Si en Siete breves lecciones… , Rovelli era como un Borges aplicado a temas de la física básica, en este nuevo opus, Helgoland (la isla del mar del Norte donde buscó refugio un joven Werner Heisenberg, el del principio de incertidumbre) aparece más bien como un divulgador/pensador clásico que se toma su tiempo para elaborar argumentaciones complicadas, contar la vida de aquellos pioneros y hasta incluir –signo de época– sus propias búsquedas para la solución de la –en apariencia insoluble– mecánica cuántica.

La hipótesis que defiende Rovelli –desdeñando otras como las de mundos paralelos, variables ocultas y “otras extravagancias”– es que la solución a los enigmas cuánticos reside en lo relacional, donde “la realidad está constituida por relaciones, antes que por objetos”. Es decir, si los resultados de las ecuaciones cuánticas dejan azorados a los expertos en términos de cómo puede suceder algo así (el entrelazamiento de partículas, estar en dos lugares a la vez, no poder determinar velocidad y posición), es porque no se termina de advertir que las cosas “son” en su dimensión relacional, que cuentan por sus lazos.

Así se pulveriza una vez más la idea de objetividad: no solo medir el mundo es influir en él, sino que el mero hecho de que estemos en el mundo influye en el acto de la medición. Lo que hacen, o harían, los aparentemente impúdicos resultados de las ecuaciones cuánticas sería demostrarlo apenas por un camino más tortuoso: no es que la partícula sabe que hay alguien que la mide; es que es así por el mero hecho de existir un medidor. Esa es la tesis que argumenta con arte

Rovelli y que hace evaporar los misterios cuánticos al salir del laberinto por arriba. “La teoría cuántica es la teoría de cómo las cosas se influyen entre sí y constituye la mejor descripción de la naturaleza de la que disponemos hoy”, dice. Y casi enseguida agrega: “La realidad es esa red de interacciones, fuera de las cuales no se entiende ni siquiera de lo que estamos hablando.
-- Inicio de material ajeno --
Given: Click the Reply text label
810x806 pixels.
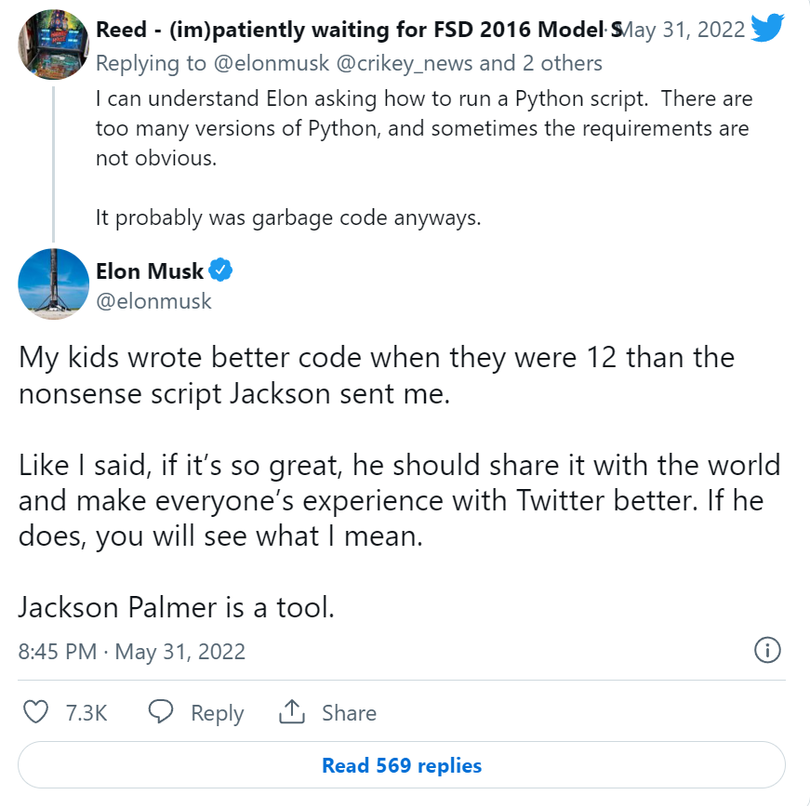Looking at the screenshot, I should tap(217, 713).
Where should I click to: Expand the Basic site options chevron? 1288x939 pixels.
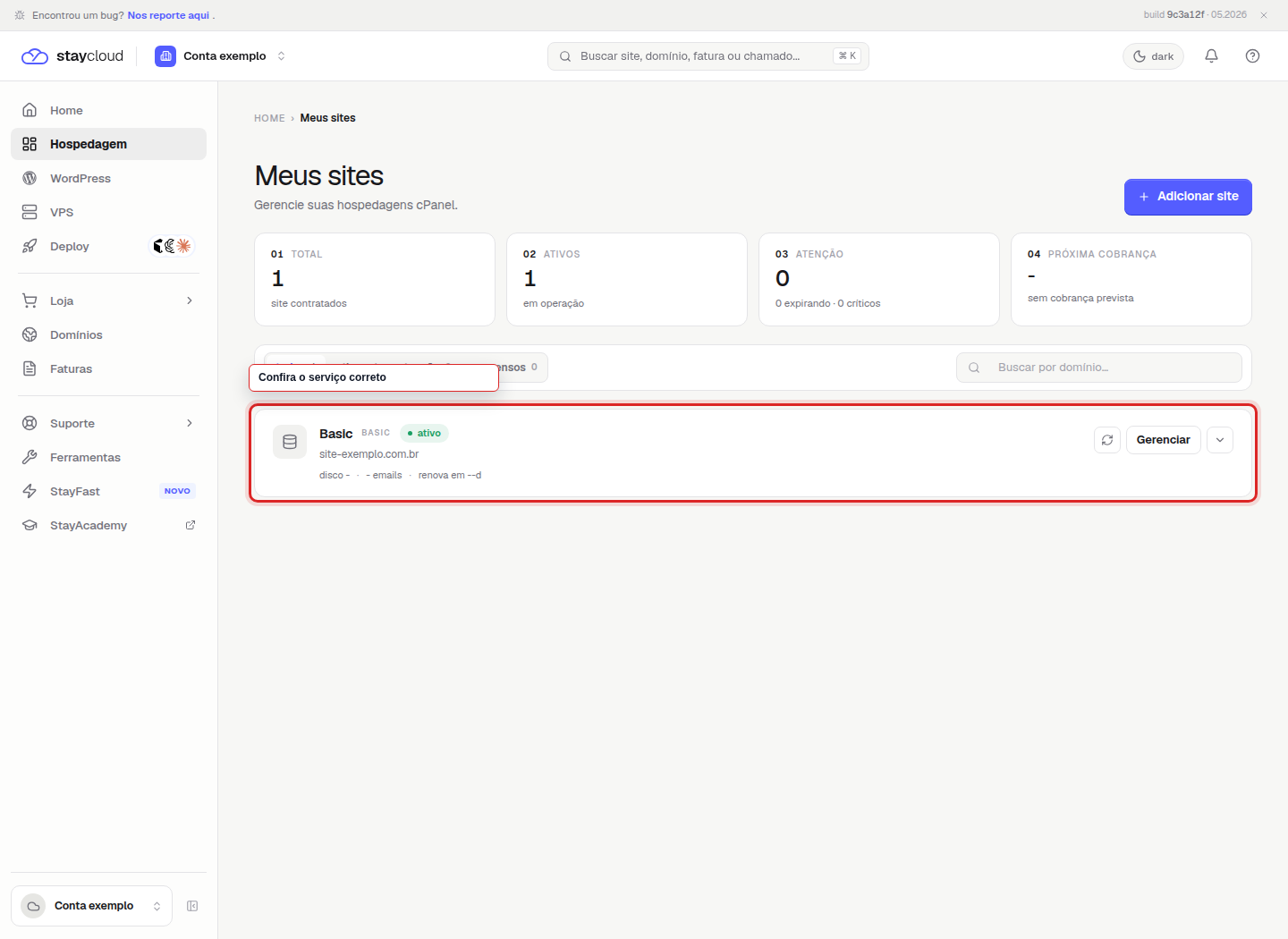[x=1220, y=440]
En lugar de ver el mundo físico como un conjunto de objetos con propiedades definidas, la teoría cuántica nos invita a ver el mundo físico como una red de relaciones cuyos nudos son los objetos”. Esas propiedades cambian si la relación es la de un objeto con otro o con un tercero, aunque cueste admitirlo. “Es un mundo enrarecido”, dice el físico clásico que aún anida en Rovelli (y en cierto modo en todos nosotros, aristotélicos por sentido común).

Esta interpretación, cuidado, también tiene implicaciones en otras ramas de la cultura, en algún sentido previas o al menos independientes de la física: la lingüística, la ecología y hasta la sociología han entendido que los eslabones de la cadena, sus unidades (que existen, al menos como suposición), carecen de sentido si no están en función del todo que las ordena y les impone cierto carácter. Rovelli lo admite después de que el lector lo notara y, en su ilimitada confianza como escritor, se anima a una veintena de páginas en las que toma partido por Aleksandr Bogdánov en su disputa con Lenin sobre los alcances del materialismo, lo que marca el traslado de un asunto que parece técnico hacia otros ámbitos.

Si la física impacta sobre la cultura es debido a que se trata de la ciencia que se ocupa no solo de manejar la realidad (tecnologías, bombas) sino también se desentrañarla desde el punto de vista filosófico: es decir, si Einstein fue importante para el siglo XX no fue solo por sus enormes descubrimientos en su campo sino también por lo que ellos nos decían de cómo es este universo. Con esa premisa básica es que hace su propio aporte divulgativo otro científico, Frank Wilczek, ganador del Premio Nobel de Física 2004, en su reciente Las diez claves de la realidad. “Muchas personas sienten curiosidad y desean saber más sobre lo que la física moderna nos puede decir del mundo”, arranca el autor, que no por casualidad advierte que “el universo es un extraño lugar”, que se nos presenta “como un revoltijo de impresiones desconcertantes”. Por eso es que la física, en cierto modo incompleta y en construcción, compone un esquema –posiblemente el mejor disponible– para entender de qué se trata toda esta maraña que llamamos realidad. Y la filosofía en todo caso se acerca para dar una mano en esa comprensión.